Ja też znam, wiele osób które zadowolone są z umów zlecenie i tym podobnych. Czasami wystarczy dać ludziom wybór i może okaże się, ze niektórzy sami będą zainteresowani takimi umowami, może niektórym osobom są one bardziej "na rękę". Ale mimo wszystko stawiałbym na wybór, nie na z góry założone umowy takie dla jednych takie dla innych...
Ireneusz Adamczyk

Ireneusz Adamczyk Pomagamy Firmom
budować przewagę
konkurencyjną

Temat: Jak podnieść wydajność pracy nie inwestując w pracowników?

To może zacznijmy od tego, że rozróżnijmy umowy "śmieciowe" od umów.

Jest coraz więcej osób, które są gotowa pracować na umowach cywilno-prawnych. Więc to nie forma umowy decyduje o ich "śmieciowości".
Dagmara D.

Dagmara D. Field Research
Poland - Badania
rynku - moja miłość.
Wykł...

Temat: Jak podnieść wydajność pracy nie inwestując w pracowników?

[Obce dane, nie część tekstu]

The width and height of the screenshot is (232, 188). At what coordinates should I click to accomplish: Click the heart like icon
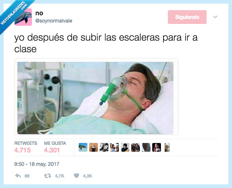coord(76,176)
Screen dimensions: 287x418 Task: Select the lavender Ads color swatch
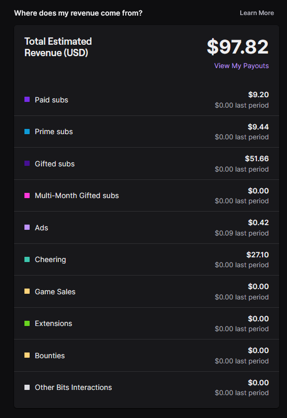point(27,227)
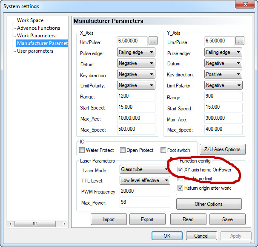The width and height of the screenshot is (258, 247).
Task: Expand the TTL Level dropdown
Action: tap(145, 180)
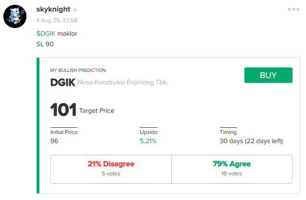The height and width of the screenshot is (200, 306).
Task: Click the Upside 5.21% value
Action: (x=148, y=141)

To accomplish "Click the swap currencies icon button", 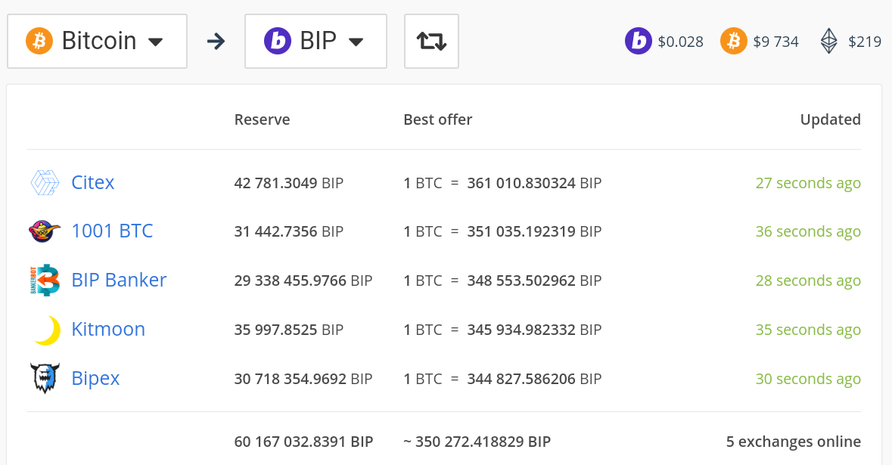I will (431, 41).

NIe istnieje pojęcie "umowa śmieciowa". Tak jak nie istnieje pojęcie "mama Madzi". Każdy ma wybór. Może pracować na umowę cywilno prawną albo może nie pracować. Umowa cywilno prawna to porozumienie dwóch dorosłych, świadomych osób. Ja myślę, że ten cały szum o "śmieciowości" może byc dla wielu niedźwiedzią przysługą.

konto usunięte

Temat: Jak podnieść wydajność pracy nie inwestując w pracowników?

Dagmara D.:
NIe istnieje pojęcie "umowa śmieciowa". Tak jak nie istnieje pojęcie "mama Madzi". Każdy ma wybór. Może pracować na umowę cywilno prawną albo może nie pracować. Umowa cywilno prawna to porozumienie dwóch dorosłych, świadomych osób.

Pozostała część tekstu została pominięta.